**Data extracts:**
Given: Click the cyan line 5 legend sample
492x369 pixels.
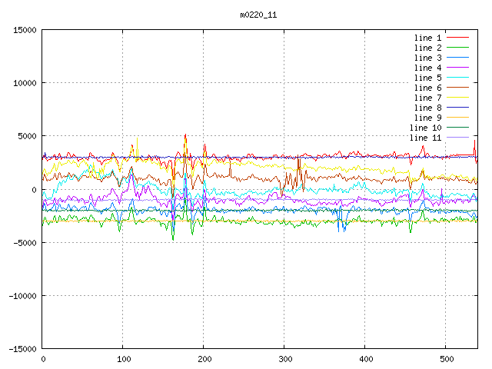Looking at the screenshot, I should click(x=457, y=78).
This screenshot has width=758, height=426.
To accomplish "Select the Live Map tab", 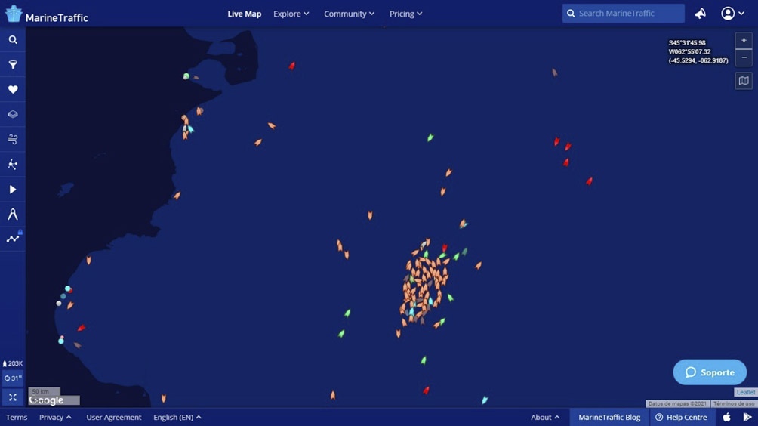I will (244, 14).
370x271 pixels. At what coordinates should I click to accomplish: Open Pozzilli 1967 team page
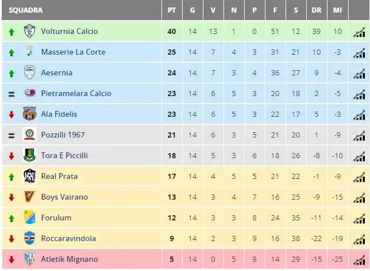63,135
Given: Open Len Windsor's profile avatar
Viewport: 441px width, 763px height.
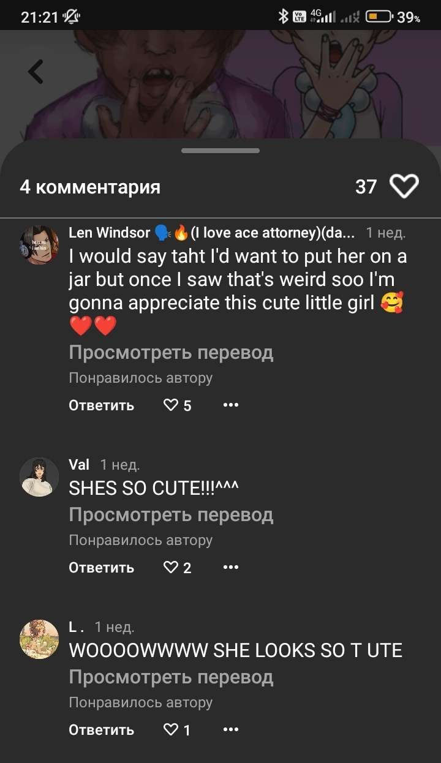Looking at the screenshot, I should (x=39, y=245).
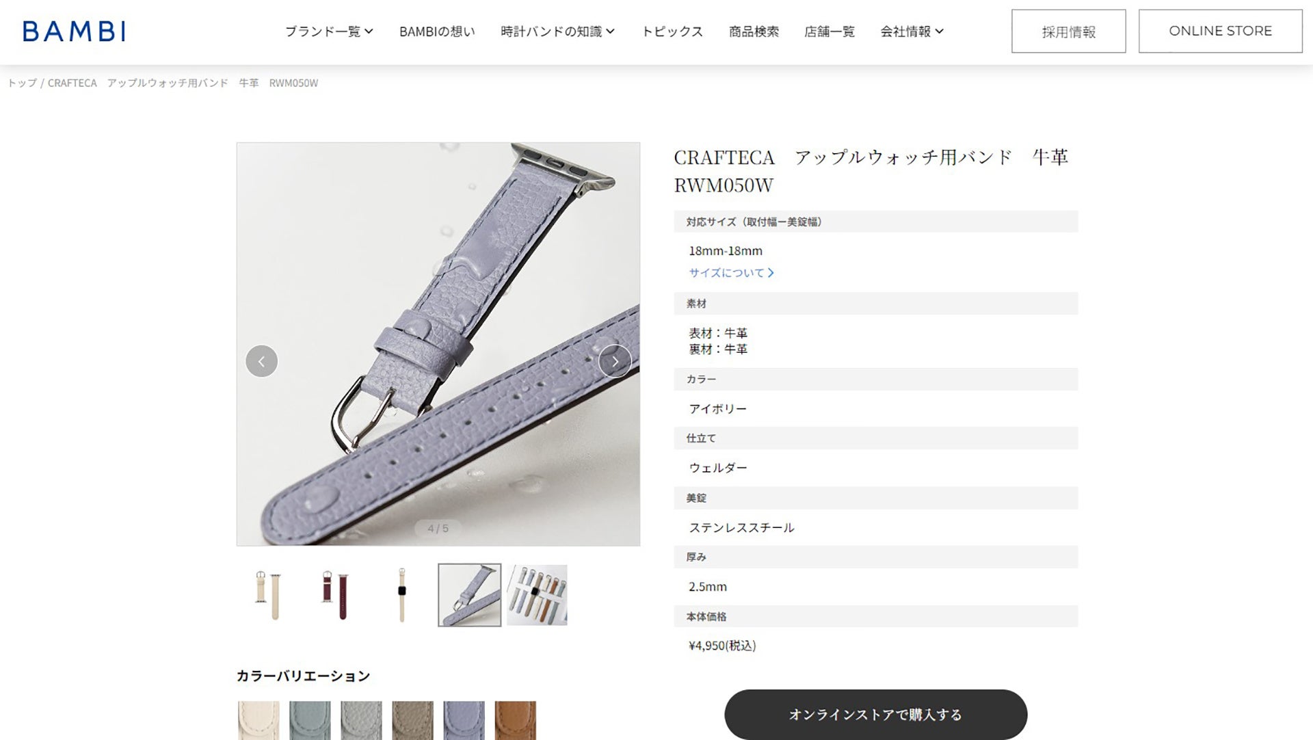This screenshot has height=740, width=1313.
Task: Click オンラインストアで購入する button
Action: click(x=876, y=714)
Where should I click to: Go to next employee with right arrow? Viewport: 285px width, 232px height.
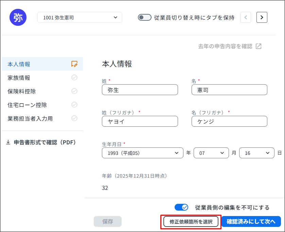coord(262,17)
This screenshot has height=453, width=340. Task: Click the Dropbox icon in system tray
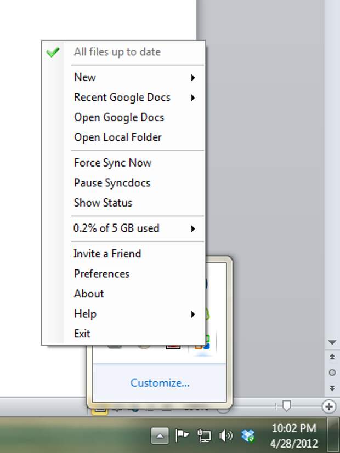click(x=248, y=435)
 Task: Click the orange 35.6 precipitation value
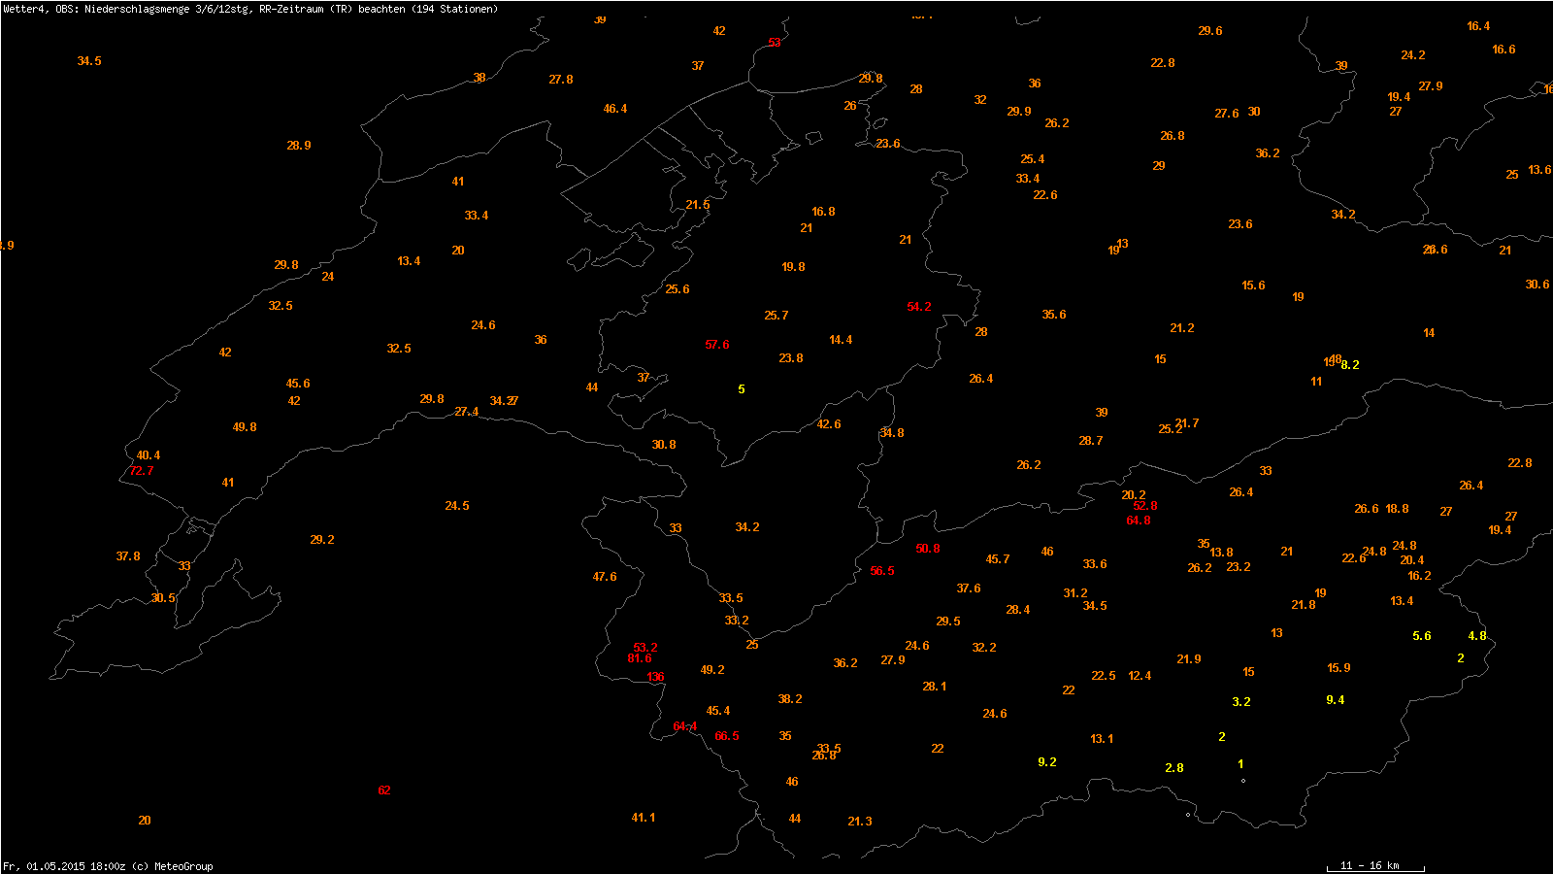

**Task instructions:**
Only lines with the word "Given" are needed. Copy them from the preceding records.

**Response area:**
Given: Click the cyan line 5 legend sample
Given: Open Len Windsor's profile avatar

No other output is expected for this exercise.